1. Field of the Invention
The present invention relates to a multiplexed audio-video transmission system through a pair-wire, such as used for connecting telephones, and using a main line branching device and to a branch line branching device enabling multiplex transmission of video signals and audio signals through the pair-wire, thereby enabling a point-to-multipoint connection model. This type of system is typically used in security systems using the pair-wire to provide two-way audio and one-way video viewing.
2. Description of the Prior Art
FIG. 10 shows a prior art audio-video transmission system such as applied in an audio-video security system.
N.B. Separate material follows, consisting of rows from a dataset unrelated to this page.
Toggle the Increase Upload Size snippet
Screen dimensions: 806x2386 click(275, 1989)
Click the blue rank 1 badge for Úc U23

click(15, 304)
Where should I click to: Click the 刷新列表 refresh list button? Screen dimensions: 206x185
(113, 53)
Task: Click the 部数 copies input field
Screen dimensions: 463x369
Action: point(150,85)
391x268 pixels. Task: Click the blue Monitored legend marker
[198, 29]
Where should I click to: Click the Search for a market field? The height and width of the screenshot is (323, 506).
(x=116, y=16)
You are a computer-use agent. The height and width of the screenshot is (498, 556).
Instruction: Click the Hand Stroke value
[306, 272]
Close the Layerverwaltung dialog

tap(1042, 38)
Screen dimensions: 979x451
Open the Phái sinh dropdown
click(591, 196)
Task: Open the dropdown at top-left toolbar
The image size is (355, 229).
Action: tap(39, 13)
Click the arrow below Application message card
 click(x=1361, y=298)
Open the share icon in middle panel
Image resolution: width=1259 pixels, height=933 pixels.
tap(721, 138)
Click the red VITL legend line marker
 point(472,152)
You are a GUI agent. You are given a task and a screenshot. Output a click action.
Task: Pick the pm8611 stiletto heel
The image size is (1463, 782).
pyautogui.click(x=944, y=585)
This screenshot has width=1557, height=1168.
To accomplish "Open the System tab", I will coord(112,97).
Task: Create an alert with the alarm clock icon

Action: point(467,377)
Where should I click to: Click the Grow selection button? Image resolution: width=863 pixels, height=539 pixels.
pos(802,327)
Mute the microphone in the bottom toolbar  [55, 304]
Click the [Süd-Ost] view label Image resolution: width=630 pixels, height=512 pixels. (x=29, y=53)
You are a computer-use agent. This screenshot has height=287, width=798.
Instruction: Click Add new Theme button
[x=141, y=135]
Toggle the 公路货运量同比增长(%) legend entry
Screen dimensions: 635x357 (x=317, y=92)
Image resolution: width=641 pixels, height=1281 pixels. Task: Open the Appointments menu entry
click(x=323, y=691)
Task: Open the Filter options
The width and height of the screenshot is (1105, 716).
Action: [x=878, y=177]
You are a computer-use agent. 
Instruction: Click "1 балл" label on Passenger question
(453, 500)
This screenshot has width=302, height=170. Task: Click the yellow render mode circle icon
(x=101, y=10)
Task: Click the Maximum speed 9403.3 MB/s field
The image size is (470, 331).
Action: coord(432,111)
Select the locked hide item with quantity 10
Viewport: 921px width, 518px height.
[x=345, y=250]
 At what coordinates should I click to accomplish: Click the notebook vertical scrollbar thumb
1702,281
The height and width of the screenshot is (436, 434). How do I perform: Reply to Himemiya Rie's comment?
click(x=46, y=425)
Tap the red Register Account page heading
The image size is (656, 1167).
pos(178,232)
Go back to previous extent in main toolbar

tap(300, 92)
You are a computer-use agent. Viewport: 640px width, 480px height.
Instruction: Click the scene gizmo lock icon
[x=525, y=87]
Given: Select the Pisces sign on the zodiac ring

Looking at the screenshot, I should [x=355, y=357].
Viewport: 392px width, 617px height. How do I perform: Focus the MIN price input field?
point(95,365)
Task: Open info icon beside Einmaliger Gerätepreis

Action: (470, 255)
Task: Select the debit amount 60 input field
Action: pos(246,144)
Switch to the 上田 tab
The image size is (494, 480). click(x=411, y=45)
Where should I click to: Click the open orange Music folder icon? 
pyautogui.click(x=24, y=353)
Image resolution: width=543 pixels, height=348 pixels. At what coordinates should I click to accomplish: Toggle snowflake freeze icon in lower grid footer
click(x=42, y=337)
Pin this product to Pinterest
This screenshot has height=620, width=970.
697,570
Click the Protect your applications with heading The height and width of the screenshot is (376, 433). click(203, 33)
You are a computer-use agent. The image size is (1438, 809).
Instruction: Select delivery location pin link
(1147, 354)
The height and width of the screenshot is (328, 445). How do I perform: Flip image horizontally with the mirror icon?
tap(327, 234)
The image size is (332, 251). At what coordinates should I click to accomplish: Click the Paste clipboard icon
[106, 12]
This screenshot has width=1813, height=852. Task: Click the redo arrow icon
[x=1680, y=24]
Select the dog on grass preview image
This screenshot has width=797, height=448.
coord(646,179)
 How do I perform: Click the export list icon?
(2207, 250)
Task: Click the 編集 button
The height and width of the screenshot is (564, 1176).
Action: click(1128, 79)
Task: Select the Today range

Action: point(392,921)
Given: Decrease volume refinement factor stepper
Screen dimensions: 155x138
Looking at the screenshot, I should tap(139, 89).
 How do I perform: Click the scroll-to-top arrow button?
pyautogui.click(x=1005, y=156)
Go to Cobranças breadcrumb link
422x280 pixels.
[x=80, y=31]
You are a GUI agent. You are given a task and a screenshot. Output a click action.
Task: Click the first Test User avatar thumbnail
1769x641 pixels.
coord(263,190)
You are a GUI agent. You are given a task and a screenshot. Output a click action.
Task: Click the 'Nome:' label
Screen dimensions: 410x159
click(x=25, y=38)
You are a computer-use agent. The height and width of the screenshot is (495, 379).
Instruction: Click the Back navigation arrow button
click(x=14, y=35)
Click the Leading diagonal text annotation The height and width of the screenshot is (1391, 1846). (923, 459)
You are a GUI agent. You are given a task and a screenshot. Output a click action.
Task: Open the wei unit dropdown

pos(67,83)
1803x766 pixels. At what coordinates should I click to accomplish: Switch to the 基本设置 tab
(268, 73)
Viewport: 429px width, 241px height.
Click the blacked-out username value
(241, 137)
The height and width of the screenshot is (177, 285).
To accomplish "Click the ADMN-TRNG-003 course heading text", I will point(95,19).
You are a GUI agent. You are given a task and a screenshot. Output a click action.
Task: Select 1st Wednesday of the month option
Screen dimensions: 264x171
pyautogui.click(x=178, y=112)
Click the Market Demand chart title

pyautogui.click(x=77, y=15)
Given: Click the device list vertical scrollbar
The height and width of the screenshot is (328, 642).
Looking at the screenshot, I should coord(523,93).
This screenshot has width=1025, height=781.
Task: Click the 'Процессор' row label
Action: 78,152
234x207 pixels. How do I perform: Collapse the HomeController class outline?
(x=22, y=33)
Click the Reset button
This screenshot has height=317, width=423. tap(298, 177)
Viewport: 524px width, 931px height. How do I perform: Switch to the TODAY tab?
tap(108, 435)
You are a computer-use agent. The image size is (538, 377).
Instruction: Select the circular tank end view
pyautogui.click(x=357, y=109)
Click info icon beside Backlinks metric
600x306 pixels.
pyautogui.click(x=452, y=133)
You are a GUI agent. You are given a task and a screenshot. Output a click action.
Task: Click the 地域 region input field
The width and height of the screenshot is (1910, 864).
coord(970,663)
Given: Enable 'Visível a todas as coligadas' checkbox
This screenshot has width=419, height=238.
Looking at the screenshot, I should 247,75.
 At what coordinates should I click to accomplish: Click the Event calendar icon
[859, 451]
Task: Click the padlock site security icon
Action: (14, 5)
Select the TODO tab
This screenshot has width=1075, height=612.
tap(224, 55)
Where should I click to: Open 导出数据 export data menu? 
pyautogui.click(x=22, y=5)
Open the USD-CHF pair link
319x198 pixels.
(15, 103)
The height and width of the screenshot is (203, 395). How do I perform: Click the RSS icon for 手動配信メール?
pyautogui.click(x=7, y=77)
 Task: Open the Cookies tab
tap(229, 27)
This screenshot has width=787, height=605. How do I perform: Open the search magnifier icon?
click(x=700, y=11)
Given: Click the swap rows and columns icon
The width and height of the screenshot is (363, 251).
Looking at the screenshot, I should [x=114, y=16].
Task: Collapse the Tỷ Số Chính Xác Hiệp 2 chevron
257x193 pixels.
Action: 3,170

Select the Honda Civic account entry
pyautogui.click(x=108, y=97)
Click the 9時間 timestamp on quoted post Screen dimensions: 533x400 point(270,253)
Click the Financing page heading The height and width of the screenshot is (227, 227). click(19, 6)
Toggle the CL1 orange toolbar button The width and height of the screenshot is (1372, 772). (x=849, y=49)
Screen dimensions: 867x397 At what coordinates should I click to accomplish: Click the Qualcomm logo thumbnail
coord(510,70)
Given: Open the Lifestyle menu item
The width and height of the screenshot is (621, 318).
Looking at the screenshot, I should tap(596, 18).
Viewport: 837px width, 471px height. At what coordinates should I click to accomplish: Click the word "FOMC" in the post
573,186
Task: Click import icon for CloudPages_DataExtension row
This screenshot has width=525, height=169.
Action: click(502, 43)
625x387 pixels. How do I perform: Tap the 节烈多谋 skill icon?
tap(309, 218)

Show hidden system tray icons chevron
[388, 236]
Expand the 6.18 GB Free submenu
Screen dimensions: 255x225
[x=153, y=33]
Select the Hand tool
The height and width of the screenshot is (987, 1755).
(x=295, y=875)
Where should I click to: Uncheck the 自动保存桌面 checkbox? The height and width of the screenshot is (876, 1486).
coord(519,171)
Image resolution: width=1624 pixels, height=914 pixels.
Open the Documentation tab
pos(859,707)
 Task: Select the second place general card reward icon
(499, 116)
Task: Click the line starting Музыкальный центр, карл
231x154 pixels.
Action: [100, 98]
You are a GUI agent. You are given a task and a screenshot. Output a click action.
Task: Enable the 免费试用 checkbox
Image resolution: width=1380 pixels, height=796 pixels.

The audio-video security system comprises a camera-equipped audio terminal 201 and a television-equipped audio terminal 217. The camera-equipped audio terminal 201, of which the exterior camera-equipped intercom unit, or interphone unit, is typical, transmits the multiplexed audio signal, DC current and video signal, which is modulated to a frequency band not overlapping the audio signal frequency band. The television-equipped audio terminal 217, of which the interior television-equipped intercom unit is typical, comprises an audio transmitter 215 for supplying DC current and receiving and transmitting the audio signal, and a video receiver 216 for receiving the video signal. The camera-equipped audio terminal 201 and television-equipped audio terminal 217 are connected by means of a specific wire pair 202a, 202b in the main line paired cable comprising plural wire pairs, a specific wire pair 207a, 207b in the branch line paired cable comprising plural wire pairs, the dedicated audio signal transmission cable 213a, 213b, and the dedicated video signal transmission cable 214a, 214b (in FIG. 10, only one pair each of the main and branch line paired cables is shown).
The main line wire pair 202a, 202b and the branch line wire pair 207a, 207b are connected by the main line branching device 205; the branch line wire pair 207a, 207b, audio signal transmission wires 213a, 213b, and video signal transmission wires 214a, 214b are connected by the branch line branching device 210. A main line terminator 204 is provided at the end of the main line wire pair 202a, 202b for the impedance matching of the main line wire pair 202a, 202b in the video signal frequency band and having a high impedance characteristic at frequencies lower than the video signal frequency band. A branch line terminator 208 is provided at the end of branch line wire pair 207a, 207b for the impedance matching of the branch line wire pair 207a, 207b in the video signal frequency band and having a high impedance characteristic at frequencies lower than the video signal frequency band.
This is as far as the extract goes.